第350話
プヨ歴V二十七年六月二十七日。早朝。
信康は欠伸を噛み殺しながら、カマリッデダル伯爵邸の一室で朝を迎えた。
ディアサハの説教は朝になってまで続いて、一睡する事もができなかった。
少しでも眠ろうとしたら、叩き起こされて説教するのであった。
拷問の様な説教は朝日が出る頃には終わり、ディアサハは鼻を鳴らした後、帰って行った。
信康は一睡もできなかったと思いつつ、部屋を退室して行った。
プヨ歴V二十七年六月二十七日。朝。
信康は朝食をステラ達と共に食べた後に、カマリッデダル伯爵邸の前でリカルドと一旦別れて、カンナ地区にあるジーンの家族が経営している牧場で現地集合をする事にした。
目的は勿論馬上槍試合に出場させる馬の選定を頼みに行く為だが、その前に信康にはやる事があった。それは勿論レギンスに会って、ステラが収集した槍を買い取って貰う事を頼む為だ。
信康は無事にレギンスと出会って事情を話すと、レギンスは喜んで露店を畳んでカマリッデダル伯爵邸へと向かった。それから信康は、リカルドと事情を把握しているジーンと牧場で合流した。

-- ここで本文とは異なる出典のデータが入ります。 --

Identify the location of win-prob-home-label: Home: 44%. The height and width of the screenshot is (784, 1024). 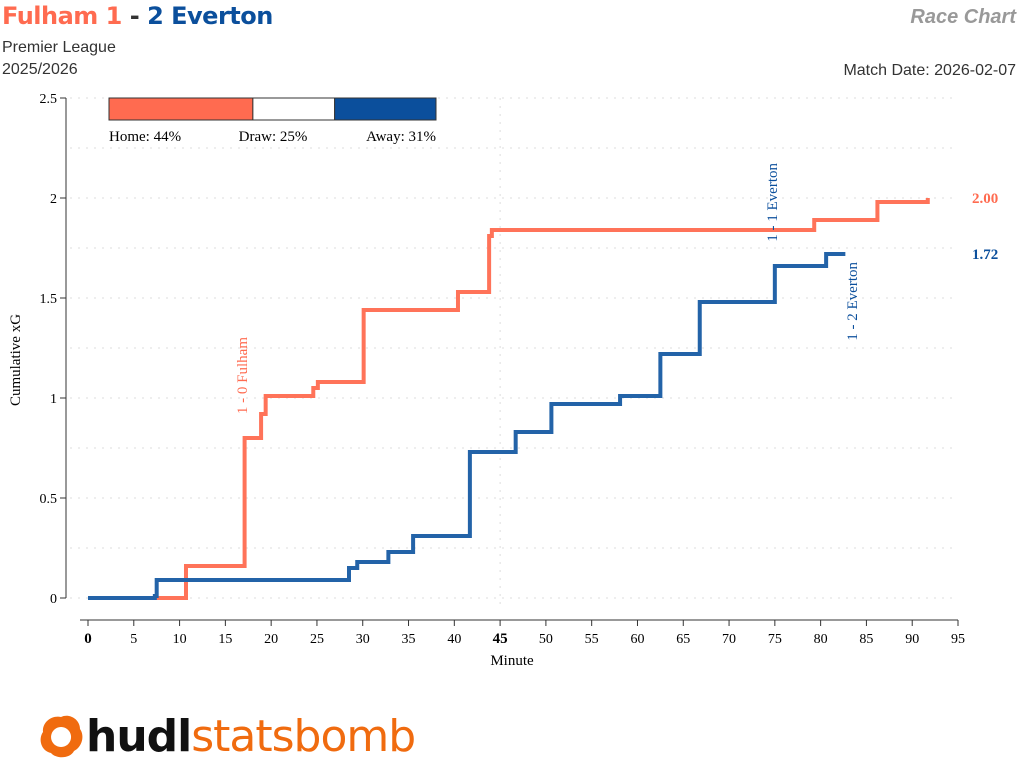
(145, 137).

「おはよう、ノブヤスだったな。うちの牧場を頼ってくれて、ありがとう。俺の馬が馬上槍試合で活躍したら、うちの牧場も有名になるだろうからな」
信康にそう言って話し掛けて来たのは、この牧場の主人であるジーンの伯父だった。
ジーンの伯父に挨拶をしてから、信康は話し掛ける。
「馬貸し屋から馬を借りるのは難しいと思って、此処を頼らせて貰ったんだ」
「その考えは正しいな。収穫祭の為に、事前に年単位で予約が入っているのが常だからな。それこそ良い馬になると、早い者勝ちだ」
「と言う訳で、馬を貸して頂けるだろうか?」
「ふむ。話は聞いているので、こちらとしても問題ない。好きな馬を選んでくれ」
牧場主がそう言うので、信康達は柵の中に居る馬達を見た。
「ふぅむ。どれにしようかな」
「そうだな」
騎手の技量は当然だが、馬の能力もまた馬上槍試合の勝敗に大きく影響する。
とても重要な事なので、慎重に選ぶ二人。
そうして見ている事、数分。
「よし、決めたぞ」
信康が先に決めた。
「おお、そうかい。どれにするんだ?」
「あの馬にする」
信康が指差した先には、青毛の馬であった。
「あれかい。お前さん。良い目をしているな。あの馬はうちの牧場の名馬の中でも、とびっきり優秀な名馬だよ」
「おお、そうか」
信康は自分の目利きを褒められて喜んだ。
「ただ、かなりじゃじゃ馬だぞ。其処は上手く扱ってくれ」
「承知した。名馬と言う奴は大抵、癖があるもんだ。では早速だが、あの馬を借り受けるぞ」
信康の言葉を聞いて、牧場主は首肯して承諾した。更に牧場主から目的の馬の名前は、ブルーサンダーと名付けられている事を知った。
「ブルーサンダー。名前の由来を聞いても?」
「青毛で雷が鳴り響いた日に、生まれたからだよ」
「成程」
ブルーサンダーの名前の由来を聞いて、納得した信康はリカルドを見た。
「リカルドは決まったか?」
「ああ、俺は・・・・・・あれにする」
リカルドが指差した。
その馬は白馬であった。白馬は悠然と立ちながら、草を食べていた。
リカルドが指差した馬を見て、牧場主は顔を顰めた。
「あの馬かい。あの馬の名前はグラウェンと言ってな。ノブヤスが選んだブルーサンダーと同じ位優秀だが、そんだけ気位が高くてな。うちの牧場じゃあ誰も乗りこなした者が居ない、暴れ馬中の暴れ馬だぞ」
リカルドは牧場主の話を聞いて、若干及び腰になった。其処へ信康が、リカルドに激励する。
「リカルド。どうせなら試すだけ試して、それで選んだらどうだ?」
「そうだね。それが良い」
信康の意見を聞いて、リカルドはグラウェンに近付いた。
グラウェンはリカルドが近付いて来るのを見て、グラウェンはリカルドを見た。
「「・・・・・・」」
両者は睨み合った。
此処で目を反らしたら負けだと、分かっているからだろう。
そのまま睨み合う一人と一頭。
ただ時間だけが、リカルド達の間を過ぎて行った。